[Stored data]
***

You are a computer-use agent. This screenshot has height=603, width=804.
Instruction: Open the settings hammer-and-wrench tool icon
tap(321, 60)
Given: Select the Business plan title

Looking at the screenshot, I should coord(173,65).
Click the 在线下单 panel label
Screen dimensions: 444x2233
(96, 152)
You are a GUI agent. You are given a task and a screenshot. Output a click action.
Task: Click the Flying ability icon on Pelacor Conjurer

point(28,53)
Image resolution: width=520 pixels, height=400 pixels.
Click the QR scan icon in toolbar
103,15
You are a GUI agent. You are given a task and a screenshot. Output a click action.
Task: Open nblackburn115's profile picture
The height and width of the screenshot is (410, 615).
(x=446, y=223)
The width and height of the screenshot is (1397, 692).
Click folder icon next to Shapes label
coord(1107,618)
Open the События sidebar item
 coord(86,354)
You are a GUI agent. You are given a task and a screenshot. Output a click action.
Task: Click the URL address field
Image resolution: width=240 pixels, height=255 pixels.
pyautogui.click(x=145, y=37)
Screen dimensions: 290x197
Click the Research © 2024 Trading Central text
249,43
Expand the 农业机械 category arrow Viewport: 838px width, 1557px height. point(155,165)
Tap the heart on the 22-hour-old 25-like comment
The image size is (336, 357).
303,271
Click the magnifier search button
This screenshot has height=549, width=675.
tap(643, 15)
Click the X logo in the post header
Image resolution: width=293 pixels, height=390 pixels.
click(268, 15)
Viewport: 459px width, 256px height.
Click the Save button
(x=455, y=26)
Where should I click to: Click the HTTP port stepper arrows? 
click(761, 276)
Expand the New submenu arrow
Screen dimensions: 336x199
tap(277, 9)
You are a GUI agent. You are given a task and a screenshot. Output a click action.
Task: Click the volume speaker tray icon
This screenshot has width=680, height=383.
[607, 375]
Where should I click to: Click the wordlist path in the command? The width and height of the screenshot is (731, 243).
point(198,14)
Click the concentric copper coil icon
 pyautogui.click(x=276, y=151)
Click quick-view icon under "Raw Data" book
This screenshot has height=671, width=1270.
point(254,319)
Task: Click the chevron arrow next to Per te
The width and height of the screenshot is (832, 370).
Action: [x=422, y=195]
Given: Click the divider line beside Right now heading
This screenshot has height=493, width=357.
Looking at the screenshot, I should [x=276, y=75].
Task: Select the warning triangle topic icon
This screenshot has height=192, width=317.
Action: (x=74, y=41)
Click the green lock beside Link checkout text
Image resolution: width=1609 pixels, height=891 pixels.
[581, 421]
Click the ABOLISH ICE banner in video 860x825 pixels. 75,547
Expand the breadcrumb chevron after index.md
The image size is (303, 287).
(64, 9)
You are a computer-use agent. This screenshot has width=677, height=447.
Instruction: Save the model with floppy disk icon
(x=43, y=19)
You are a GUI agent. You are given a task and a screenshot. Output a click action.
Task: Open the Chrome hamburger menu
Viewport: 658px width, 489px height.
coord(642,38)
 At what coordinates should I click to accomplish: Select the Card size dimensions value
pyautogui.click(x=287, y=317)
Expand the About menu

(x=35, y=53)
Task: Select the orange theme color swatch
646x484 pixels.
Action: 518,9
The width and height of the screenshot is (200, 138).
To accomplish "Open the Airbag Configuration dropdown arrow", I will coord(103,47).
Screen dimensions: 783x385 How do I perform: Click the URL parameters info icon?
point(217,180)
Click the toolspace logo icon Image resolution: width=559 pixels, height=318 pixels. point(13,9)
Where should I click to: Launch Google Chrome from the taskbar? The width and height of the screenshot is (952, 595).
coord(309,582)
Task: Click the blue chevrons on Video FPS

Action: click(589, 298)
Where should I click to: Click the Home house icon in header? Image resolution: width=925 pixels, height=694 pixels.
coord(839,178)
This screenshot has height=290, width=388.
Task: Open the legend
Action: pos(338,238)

***

### What to work on
Reproduce every record above exactly as it is written.

### Result
You are a computer-use agent. This screenshot has height=603, width=804.
Instruction: Open the settings hammer-and-wrench tool icon
tap(321, 60)
Given: Select the Business plan title

Looking at the screenshot, I should coord(173,65).
Click the 在线下单 panel label
Screen dimensions: 444x2233
(96, 152)
You are a GUI agent. You are given a task and a screenshot. Output a click action.
Task: Click the Flying ability icon on Pelacor Conjurer

point(28,53)
Image resolution: width=520 pixels, height=400 pixels.
Click the QR scan icon in toolbar
103,15
You are a GUI agent. You are given a task and a screenshot. Output a click action.
Task: Open nblackburn115's profile picture
The height and width of the screenshot is (410, 615).
(x=446, y=223)
The width and height of the screenshot is (1397, 692).
Click folder icon next to Shapes label
coord(1107,618)
Open the События sidebar item
 coord(86,354)
You are a GUI agent. You are given a task and a screenshot. Output a click action.
Task: Click the URL address field
Image resolution: width=240 pixels, height=255 pixels.
pyautogui.click(x=145, y=37)
Screen dimensions: 290x197
Click the Research © 2024 Trading Central text
249,43
Expand the 农业机械 category arrow Viewport: 838px width, 1557px height. point(155,165)
Tap the heart on the 22-hour-old 25-like comment
The image size is (336, 357).
303,271
Click the magnifier search button
This screenshot has height=549, width=675.
tap(643, 15)
Click the X logo in the post header
Image resolution: width=293 pixels, height=390 pixels.
click(268, 15)
Viewport: 459px width, 256px height.
Click the Save button
(x=455, y=26)
Where should I click to: Click the HTTP port stepper arrows? 
click(761, 276)
Expand the New submenu arrow
Screen dimensions: 336x199
tap(277, 9)
You are a GUI agent. You are given a task and a screenshot. Output a click action.
Task: Click the volume speaker tray icon
This screenshot has width=680, height=383.
[607, 375]
Where should I click to: Click the wordlist path in the command? The width and height of the screenshot is (731, 243).
point(198,14)
Click the concentric copper coil icon
 pyautogui.click(x=276, y=151)
Click quick-view icon under "Raw Data" book
This screenshot has height=671, width=1270.
point(254,319)
Task: Click the chevron arrow next to Per te
The width and height of the screenshot is (832, 370).
Action: [x=422, y=195]
Given: Click the divider line beside Right now heading
This screenshot has height=493, width=357.
Looking at the screenshot, I should [x=276, y=75].
Task: Select the warning triangle topic icon
This screenshot has height=192, width=317.
Action: (x=74, y=41)
Click the green lock beside Link checkout text
Image resolution: width=1609 pixels, height=891 pixels.
[581, 421]
Click the ABOLISH ICE banner in video 860x825 pixels. 75,547
Expand the breadcrumb chevron after index.md
The image size is (303, 287).
(64, 9)
You are a computer-use agent. This screenshot has width=677, height=447.
Instruction: Save the model with floppy disk icon
(x=43, y=19)
You are a GUI agent. You are given a task and a screenshot. Output a click action.
Task: Open the Chrome hamburger menu
Viewport: 658px width, 489px height.
coord(642,38)
 At what coordinates should I click to accomplish: Select the Card size dimensions value
pyautogui.click(x=287, y=317)
Expand the About menu

(x=35, y=53)
Task: Select the orange theme color swatch
646x484 pixels.
Action: 518,9
The width and height of the screenshot is (200, 138).
To accomplish "Open the Airbag Configuration dropdown arrow", I will coord(103,47).
Screen dimensions: 783x385 How do I perform: Click the URL parameters info icon?
point(217,180)
Click the toolspace logo icon Image resolution: width=559 pixels, height=318 pixels. point(13,9)
Where should I click to: Launch Google Chrome from the taskbar? The width and height of the screenshot is (952, 595).
coord(309,582)
Task: Click the blue chevrons on Video FPS

Action: click(589, 298)
Where should I click to: Click the Home house icon in header? Image resolution: width=925 pixels, height=694 pixels.
coord(839,178)
This screenshot has height=290, width=388.
Task: Open the legend
Action: pos(338,238)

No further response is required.